Richard Wurmbrand, the great Romanian Christian leader, wrote how at 27, dying in a sanatorium, he prayed for the first time in his life: “God, I know that You do not exist. But if perchance You exist, which I deny—it is for You to reveal yourself to me; it is not my duty to seek You.” God responded to his desperate prayer and redirected Wurmbrand’s life.
If only Pharaoh had prayed similarly. He had twice asked Moses for pragmatic prayer on his behalf, to rid him of the discomfort of plague (8:8,28). Now some kind of turning point has been reached: for the first time since the start of the plagues we read that God “hardened Pharaoh’s heart” (12). Nevertheless God’s humility and patience continue to characterize the story. I mentioned earlier the apparent vulnerability of the whole liberation enterprise, from its dependence on the ingenuity of the midwives and of Jochabed and Miriam, the involvement of Moses, that reluctant and insecure spokesman, to engagement with Pharaoh. With nothing less than the rescue of his people at stake, why did God not intervene more “efficiently” to secure his people’s freedom?
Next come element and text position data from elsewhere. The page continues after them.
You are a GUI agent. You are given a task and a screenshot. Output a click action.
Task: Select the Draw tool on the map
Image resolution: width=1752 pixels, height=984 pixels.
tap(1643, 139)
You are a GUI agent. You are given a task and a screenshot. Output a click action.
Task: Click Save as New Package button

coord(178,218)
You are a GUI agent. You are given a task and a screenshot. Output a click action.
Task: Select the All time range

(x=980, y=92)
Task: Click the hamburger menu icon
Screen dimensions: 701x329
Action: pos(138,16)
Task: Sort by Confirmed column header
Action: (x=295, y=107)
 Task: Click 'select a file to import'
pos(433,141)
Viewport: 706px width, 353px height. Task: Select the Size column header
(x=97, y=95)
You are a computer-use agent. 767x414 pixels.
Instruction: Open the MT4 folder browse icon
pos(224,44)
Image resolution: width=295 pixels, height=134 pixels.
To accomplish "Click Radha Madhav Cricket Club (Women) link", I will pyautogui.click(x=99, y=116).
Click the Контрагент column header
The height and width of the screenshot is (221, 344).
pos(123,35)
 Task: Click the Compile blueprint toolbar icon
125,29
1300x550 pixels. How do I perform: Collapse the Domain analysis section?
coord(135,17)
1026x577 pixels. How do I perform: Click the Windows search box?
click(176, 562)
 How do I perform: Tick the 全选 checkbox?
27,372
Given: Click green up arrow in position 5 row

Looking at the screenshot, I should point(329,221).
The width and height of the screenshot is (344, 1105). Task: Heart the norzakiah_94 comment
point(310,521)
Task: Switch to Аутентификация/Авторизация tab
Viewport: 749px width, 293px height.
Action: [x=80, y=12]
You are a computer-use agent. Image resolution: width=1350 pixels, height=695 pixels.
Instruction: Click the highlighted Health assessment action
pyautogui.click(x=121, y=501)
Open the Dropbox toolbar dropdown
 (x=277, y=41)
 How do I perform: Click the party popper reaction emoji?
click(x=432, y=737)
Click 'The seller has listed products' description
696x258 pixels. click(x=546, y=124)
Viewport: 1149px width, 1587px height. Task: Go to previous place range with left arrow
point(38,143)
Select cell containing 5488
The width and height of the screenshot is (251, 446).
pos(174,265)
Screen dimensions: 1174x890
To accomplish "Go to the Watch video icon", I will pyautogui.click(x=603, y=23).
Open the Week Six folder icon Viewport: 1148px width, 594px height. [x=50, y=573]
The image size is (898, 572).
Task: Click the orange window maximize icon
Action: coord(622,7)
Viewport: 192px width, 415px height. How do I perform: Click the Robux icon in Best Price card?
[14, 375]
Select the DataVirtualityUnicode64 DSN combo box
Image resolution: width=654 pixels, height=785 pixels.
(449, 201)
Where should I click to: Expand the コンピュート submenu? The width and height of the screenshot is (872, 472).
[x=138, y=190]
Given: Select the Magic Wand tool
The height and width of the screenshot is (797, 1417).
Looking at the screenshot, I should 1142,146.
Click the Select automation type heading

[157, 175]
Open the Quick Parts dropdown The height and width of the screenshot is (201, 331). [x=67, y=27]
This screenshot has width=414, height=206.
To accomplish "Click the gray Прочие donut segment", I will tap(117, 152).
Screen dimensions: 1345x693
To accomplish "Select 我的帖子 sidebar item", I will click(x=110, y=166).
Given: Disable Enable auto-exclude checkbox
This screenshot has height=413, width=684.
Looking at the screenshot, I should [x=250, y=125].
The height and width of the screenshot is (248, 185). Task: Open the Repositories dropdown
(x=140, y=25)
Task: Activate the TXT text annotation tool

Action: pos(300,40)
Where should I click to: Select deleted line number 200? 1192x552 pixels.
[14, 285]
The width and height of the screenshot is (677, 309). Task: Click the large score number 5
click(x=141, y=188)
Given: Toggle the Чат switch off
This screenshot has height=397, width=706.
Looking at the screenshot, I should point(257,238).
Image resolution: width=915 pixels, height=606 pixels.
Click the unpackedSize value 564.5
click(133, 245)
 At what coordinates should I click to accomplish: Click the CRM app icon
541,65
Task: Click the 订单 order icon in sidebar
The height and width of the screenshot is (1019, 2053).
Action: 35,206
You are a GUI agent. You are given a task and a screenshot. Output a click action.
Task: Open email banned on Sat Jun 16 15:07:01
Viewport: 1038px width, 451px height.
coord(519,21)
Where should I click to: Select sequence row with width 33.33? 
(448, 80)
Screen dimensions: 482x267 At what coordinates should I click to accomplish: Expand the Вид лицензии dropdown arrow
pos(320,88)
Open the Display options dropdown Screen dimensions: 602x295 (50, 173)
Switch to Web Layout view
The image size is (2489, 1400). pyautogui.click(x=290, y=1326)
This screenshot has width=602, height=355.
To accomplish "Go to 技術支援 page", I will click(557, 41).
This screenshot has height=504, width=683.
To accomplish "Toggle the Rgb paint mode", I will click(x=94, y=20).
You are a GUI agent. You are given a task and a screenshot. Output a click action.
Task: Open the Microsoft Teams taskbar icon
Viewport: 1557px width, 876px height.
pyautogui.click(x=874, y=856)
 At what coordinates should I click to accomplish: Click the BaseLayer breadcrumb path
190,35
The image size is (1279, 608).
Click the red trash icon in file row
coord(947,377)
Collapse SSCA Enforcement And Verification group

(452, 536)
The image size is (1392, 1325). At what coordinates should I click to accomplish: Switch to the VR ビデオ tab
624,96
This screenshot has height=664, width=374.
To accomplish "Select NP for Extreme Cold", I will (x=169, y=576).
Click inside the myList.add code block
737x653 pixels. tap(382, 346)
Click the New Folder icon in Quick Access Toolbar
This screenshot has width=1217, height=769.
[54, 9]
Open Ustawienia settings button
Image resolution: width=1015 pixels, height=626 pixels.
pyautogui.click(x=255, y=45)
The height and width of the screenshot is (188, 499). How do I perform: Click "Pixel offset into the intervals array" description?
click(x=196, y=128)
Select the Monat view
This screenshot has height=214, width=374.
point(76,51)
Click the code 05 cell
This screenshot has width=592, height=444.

He makes clear he could have chosen to do so (15).
God’s purpose of making his true nature, the full contents of the name YHWH known, both to the Egyptians and to his people, must run its course (16,29). He will continue to be patient. The devastating hailstorm (notice God’s merciful timing, vs. 31,32) will offer a further opportunity to Pharaoh and his people to recognize this God who has chosen to befriend their despised slaves, and to act on his word (20-21). Pharaoh’s first confession of convenience (27) is perhaps his point of no return (30,34).
Ponder these words: “People want grace, it seems .… But don’t ask them to admit that it might take knowing oneself as a wretch to truly know grace for the wonder it is” (K. Norris).
Father, today I’m reminded of Your patience and grace with me. Your love never lets me go, never lets me down, always lifts me up.